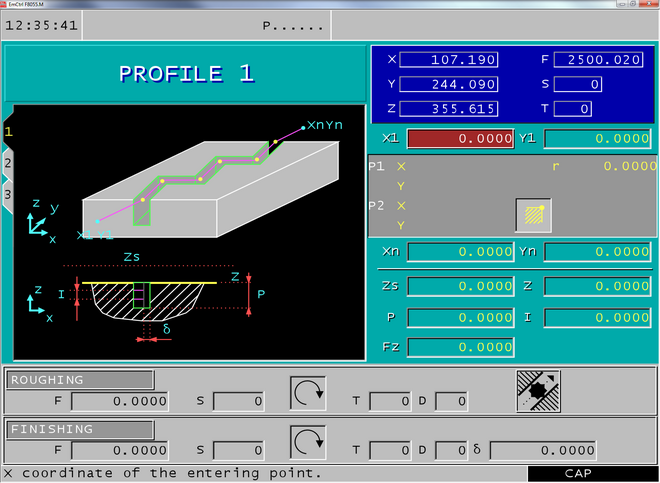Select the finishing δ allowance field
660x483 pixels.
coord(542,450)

====================

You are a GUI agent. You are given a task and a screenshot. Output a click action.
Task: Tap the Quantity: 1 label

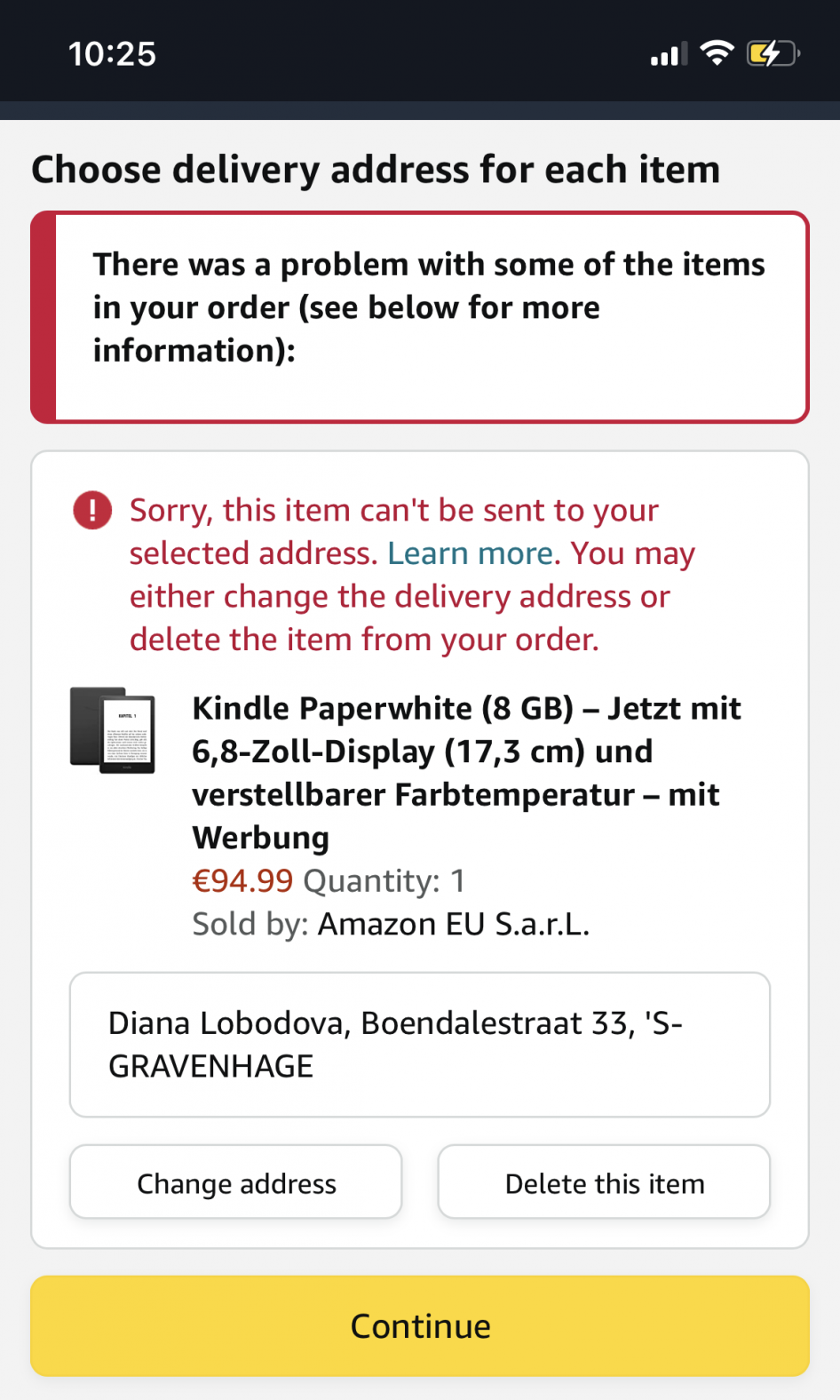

====================

§ EXERCISE BRIEF
Where the data above reaches the line holding "You are a GUI", begin printing, and stop after the line holding "Task: Tap the Quantity: 1 label". Each line must be reproduced exactly, with nothing else added.

§ SOLUTION BELOW
You are a GUI agent. You are given a task and a screenshot. Output a click action.
Task: Tap the Quantity: 1 label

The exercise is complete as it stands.